Judge Smith acknowledged the family's ordeal but refused to second-guess the warrant with hindsight: 'As unfortunate as this incident was for Appellants, we do not evaluate probable cause in hindsight, based on what a search does or does not turn up.' The court noted that affidavits are 'normally drafted by nonlawyers in the midst and haste of a criminal investigation' and that 'perfection is not required for a search warrant to survive appellate review.'

The case arose from a May 2023 armed carjacking at a Waffle House where two masked suspects stole a Dodge Charger at gunpoint from teenagers. When police tracked stolen AirPods to the Wylin Court address using Apple's location feature, Detective Percich applied for a search warrant. U.S. District Judge Matthew T. Schelp had granted St. Louis County and Detective Percich's motion to dismiss all claims, finding the detective entitled to qualified immunity on excessive force claims and that the family's detention during the search was reasonable.

The family argued that Percich should have disclosed the inherent imprecision of Apple's Find My technology and explained that 'the accuracy of the [Find My] app depends on the configuration of adjoining buildings, the location of cell towers, Bluetooth connectivity, WiFi and GPS networks, and other factors.' But Judge Smith rejected this argument, writing that 'while Detective Percich could have included these more detailed explanations, the Fourth Amendment did not require it.'

The court also dismissed claims that the SWAT team deployment constituted excessive force, ruling that Detective Percich was entitled to qualified immunity. The panel found it reasonable to use a SWAT team given that the suspects had used firearms 'at least one of which was equipped with a drum magazine,' fled from police at high speed, and crashed into a police vehicle. 'Clearly, the suspects involved in the carjacking had already demonstrated that they were armed, dangerous, and unwilling to comply with law enforcement,' Judge Smith wrote.

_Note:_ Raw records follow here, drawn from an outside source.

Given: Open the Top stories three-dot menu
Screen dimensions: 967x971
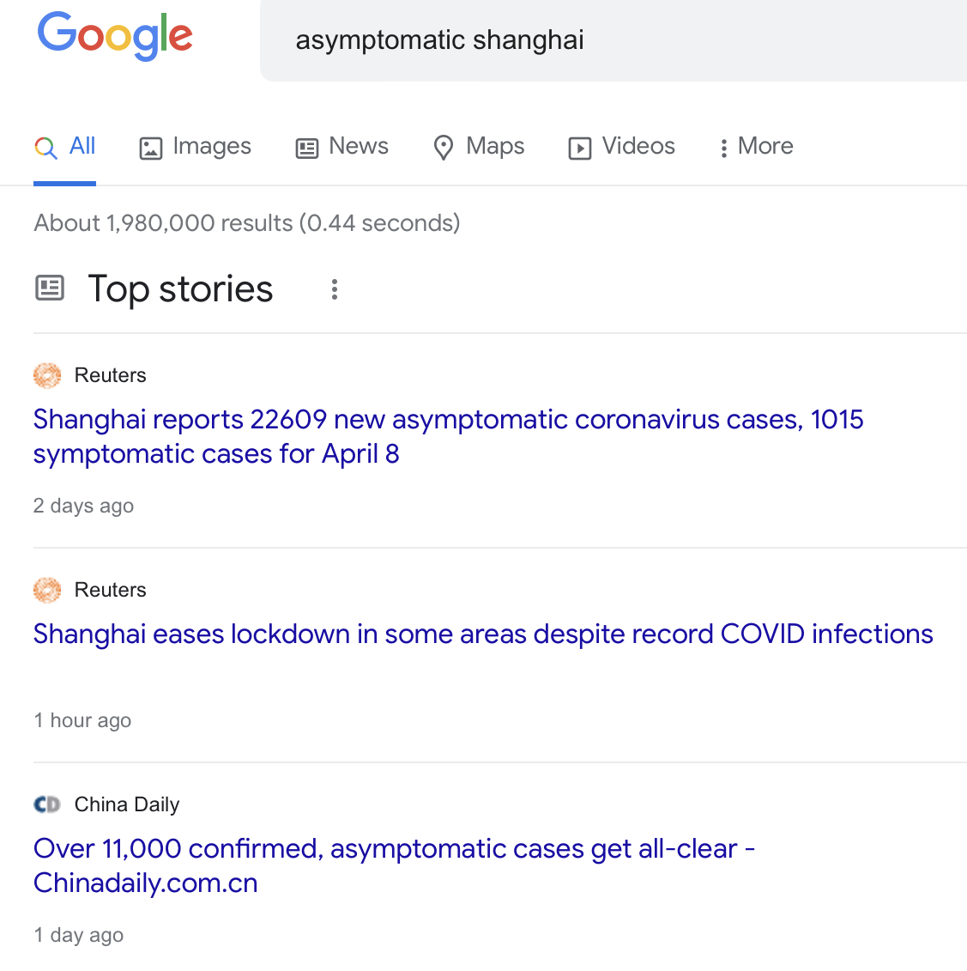Looking at the screenshot, I should (x=335, y=289).
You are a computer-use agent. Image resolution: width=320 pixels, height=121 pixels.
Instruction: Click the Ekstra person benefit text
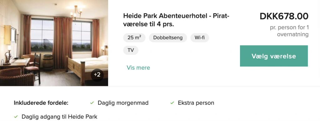196,103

The family's municipal liability claim against St. Louis County also failed for lack of specific factual allegations. The court noted that 'conclusory allegations that are unsupported by facts will not satisfy this pleading standard' and that the family provided no examples of other unjustified SWAT raids. After dismissing all federal claims, the district court properly declined to exercise supplemental jurisdiction over the family's state law claim under Missouri's Sunshine Law.